WHAT TO PRODUCE: In full and without alteration, print the records below, minus any images.

[Collected data]
****

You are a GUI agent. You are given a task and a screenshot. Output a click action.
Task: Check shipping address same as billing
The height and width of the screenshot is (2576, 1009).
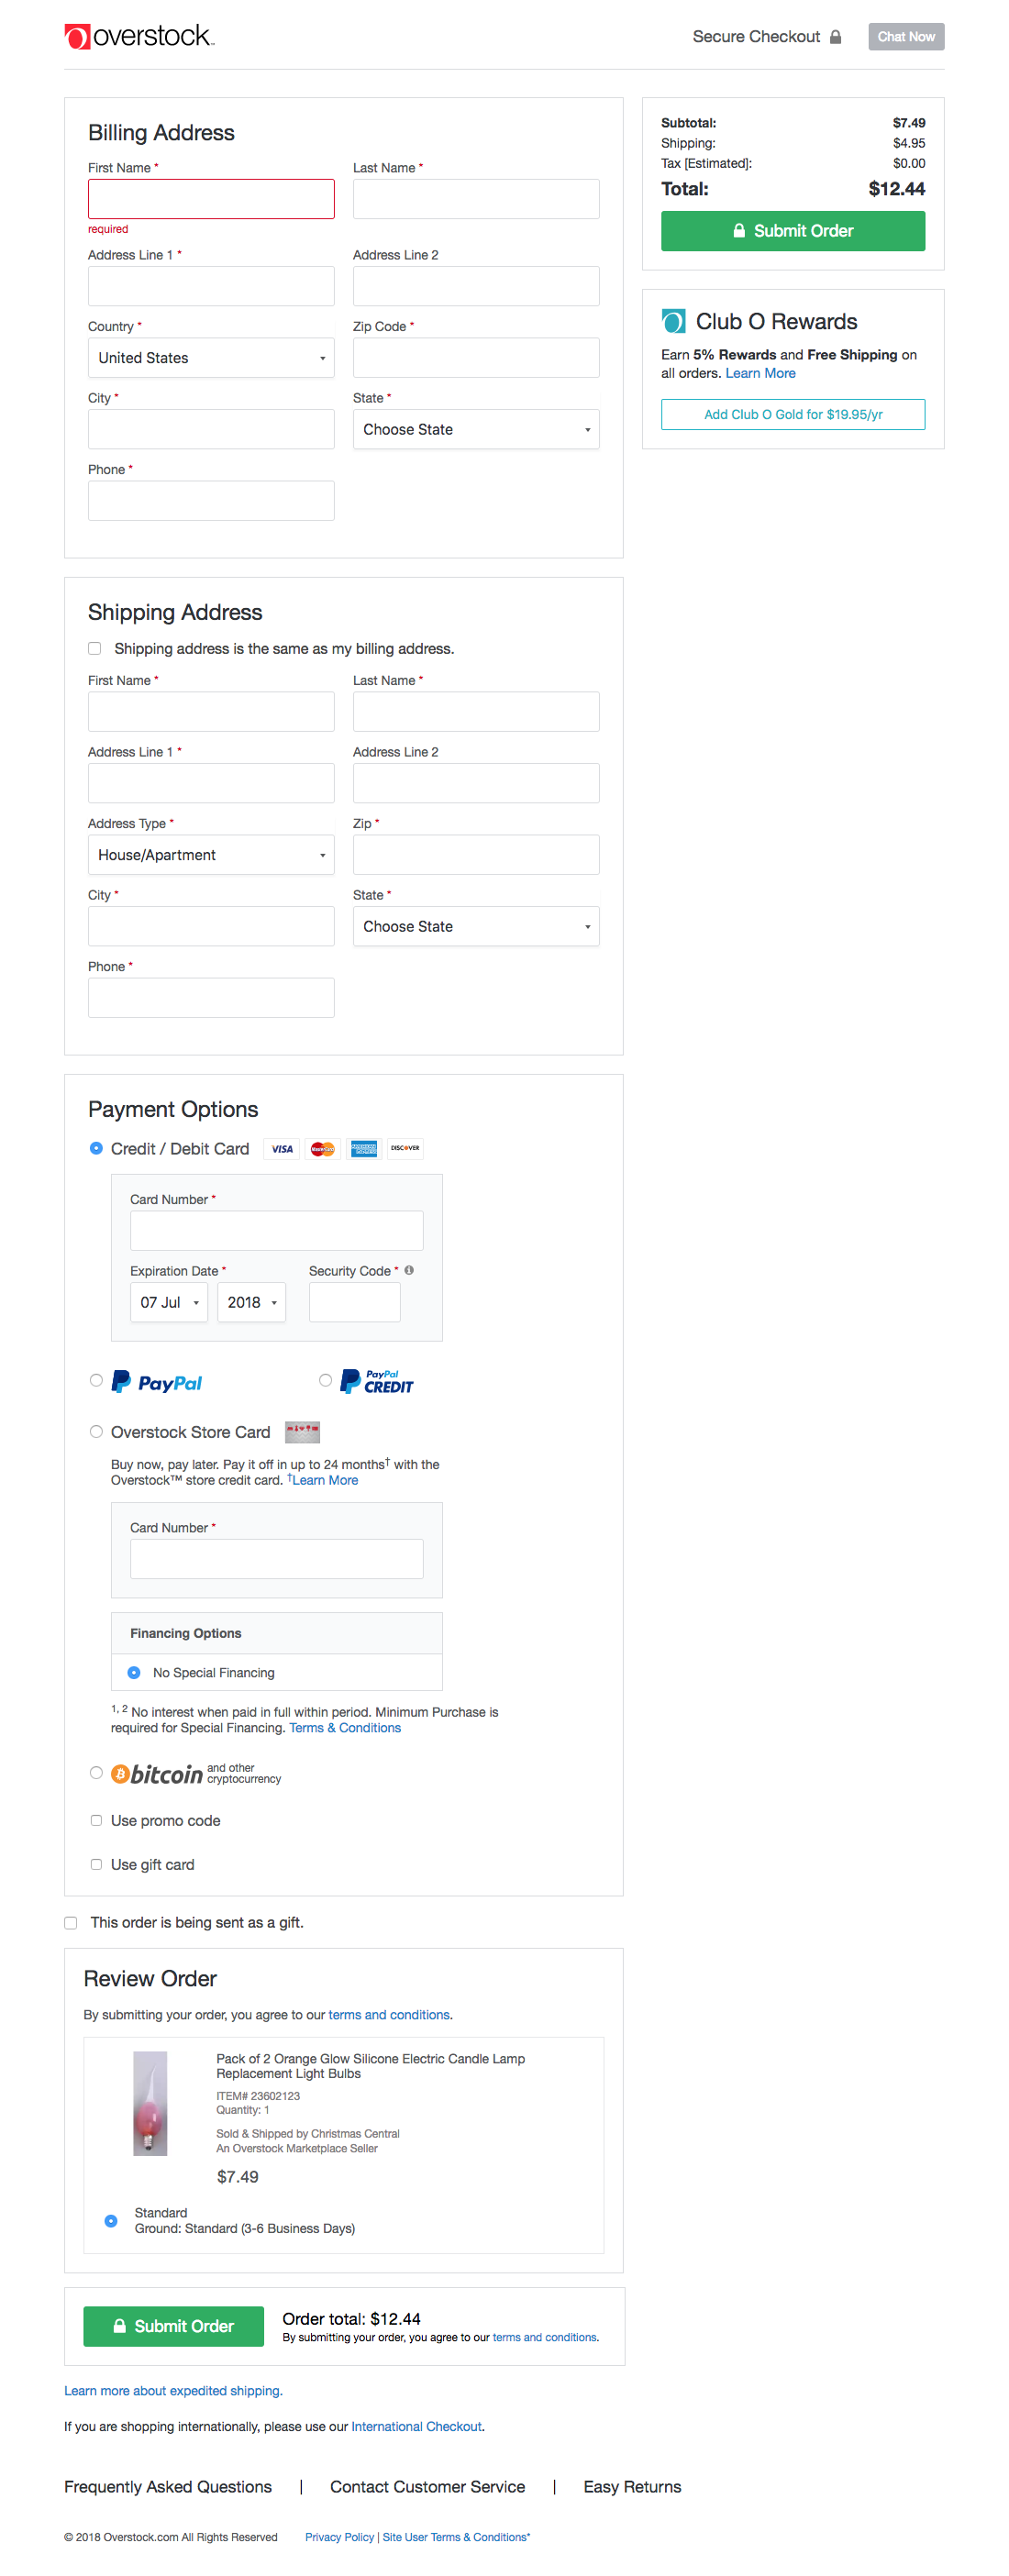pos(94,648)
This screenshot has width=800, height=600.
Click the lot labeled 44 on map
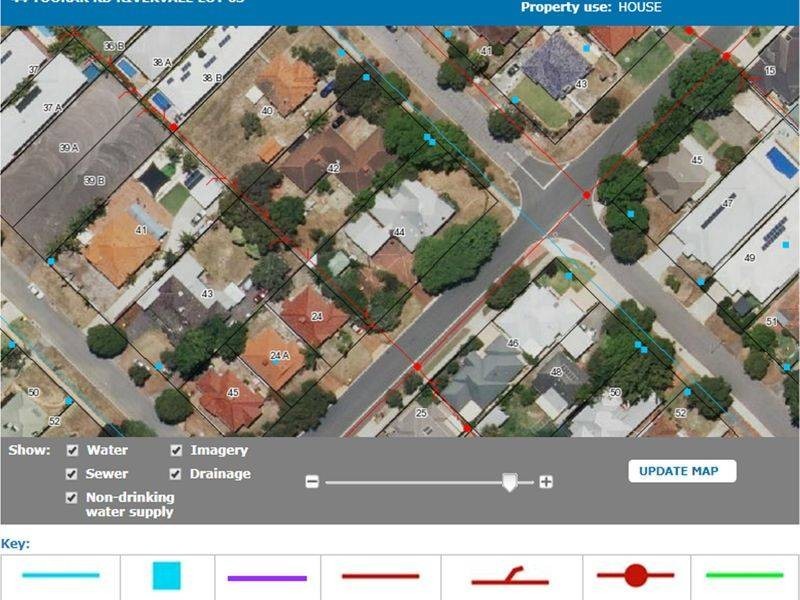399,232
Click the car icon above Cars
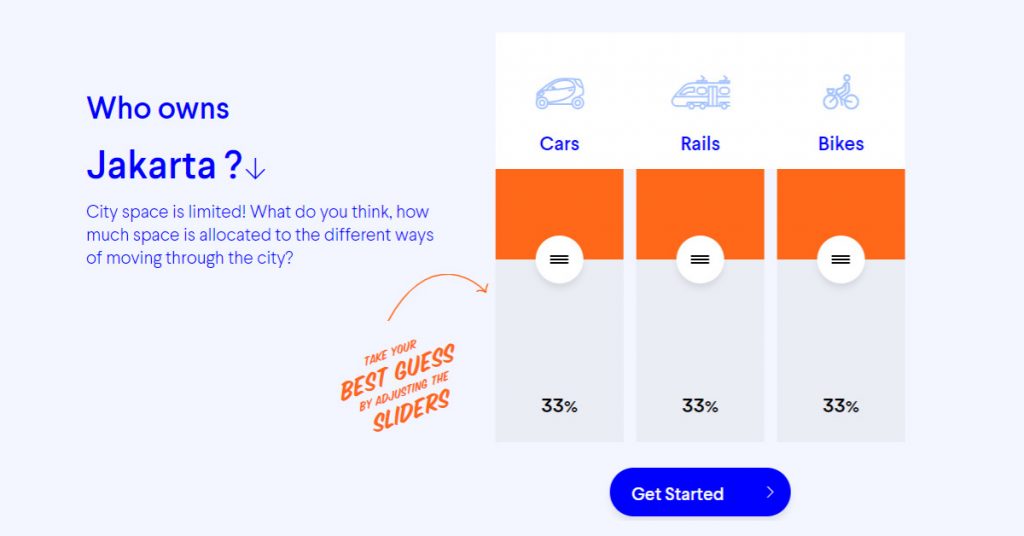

****

RESULT FOR THIS EXERCISE:
You are a GUI agent. You are given a task and a screenshot. Output a click action.
Task: Check shipping address same as billing
The height and width of the screenshot is (2576, 1009).
pos(94,648)
This screenshot has width=800, height=600.
Click the lot labeled 44 on map
399,232
Click the car icon above Cars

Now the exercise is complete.